## MATERIAL PROVIDED
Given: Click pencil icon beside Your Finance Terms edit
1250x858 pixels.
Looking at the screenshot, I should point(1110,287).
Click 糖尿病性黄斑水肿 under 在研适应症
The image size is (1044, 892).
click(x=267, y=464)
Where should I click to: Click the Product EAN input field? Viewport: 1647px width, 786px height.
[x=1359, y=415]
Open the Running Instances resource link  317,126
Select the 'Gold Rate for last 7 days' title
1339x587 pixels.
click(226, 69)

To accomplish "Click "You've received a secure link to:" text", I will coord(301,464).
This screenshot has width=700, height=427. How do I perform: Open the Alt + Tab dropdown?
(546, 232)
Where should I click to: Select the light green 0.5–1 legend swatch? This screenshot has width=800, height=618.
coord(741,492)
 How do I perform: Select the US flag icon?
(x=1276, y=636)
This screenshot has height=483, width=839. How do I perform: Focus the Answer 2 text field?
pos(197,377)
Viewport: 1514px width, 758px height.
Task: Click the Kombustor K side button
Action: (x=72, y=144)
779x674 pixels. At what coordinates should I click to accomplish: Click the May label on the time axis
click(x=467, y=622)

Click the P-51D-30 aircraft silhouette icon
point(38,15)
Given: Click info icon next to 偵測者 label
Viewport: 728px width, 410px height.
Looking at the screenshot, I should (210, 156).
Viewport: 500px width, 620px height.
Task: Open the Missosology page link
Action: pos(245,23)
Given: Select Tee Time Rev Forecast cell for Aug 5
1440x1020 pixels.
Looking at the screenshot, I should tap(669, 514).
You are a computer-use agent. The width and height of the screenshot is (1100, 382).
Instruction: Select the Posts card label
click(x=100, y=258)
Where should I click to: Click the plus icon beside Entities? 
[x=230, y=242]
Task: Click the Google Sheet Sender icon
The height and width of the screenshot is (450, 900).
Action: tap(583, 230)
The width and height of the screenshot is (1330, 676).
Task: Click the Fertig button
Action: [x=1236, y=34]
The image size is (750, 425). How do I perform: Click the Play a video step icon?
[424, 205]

## WHAT IS BEING ASKED
Sift through the entries and copy every line with "Given".

## EXPECTED ANSWER
Given: Click pencil icon beside Your Finance Terms edit
Given: Click info icon next to 偵測者 label
Given: Select Tee Time Rev Forecast cell for Aug 5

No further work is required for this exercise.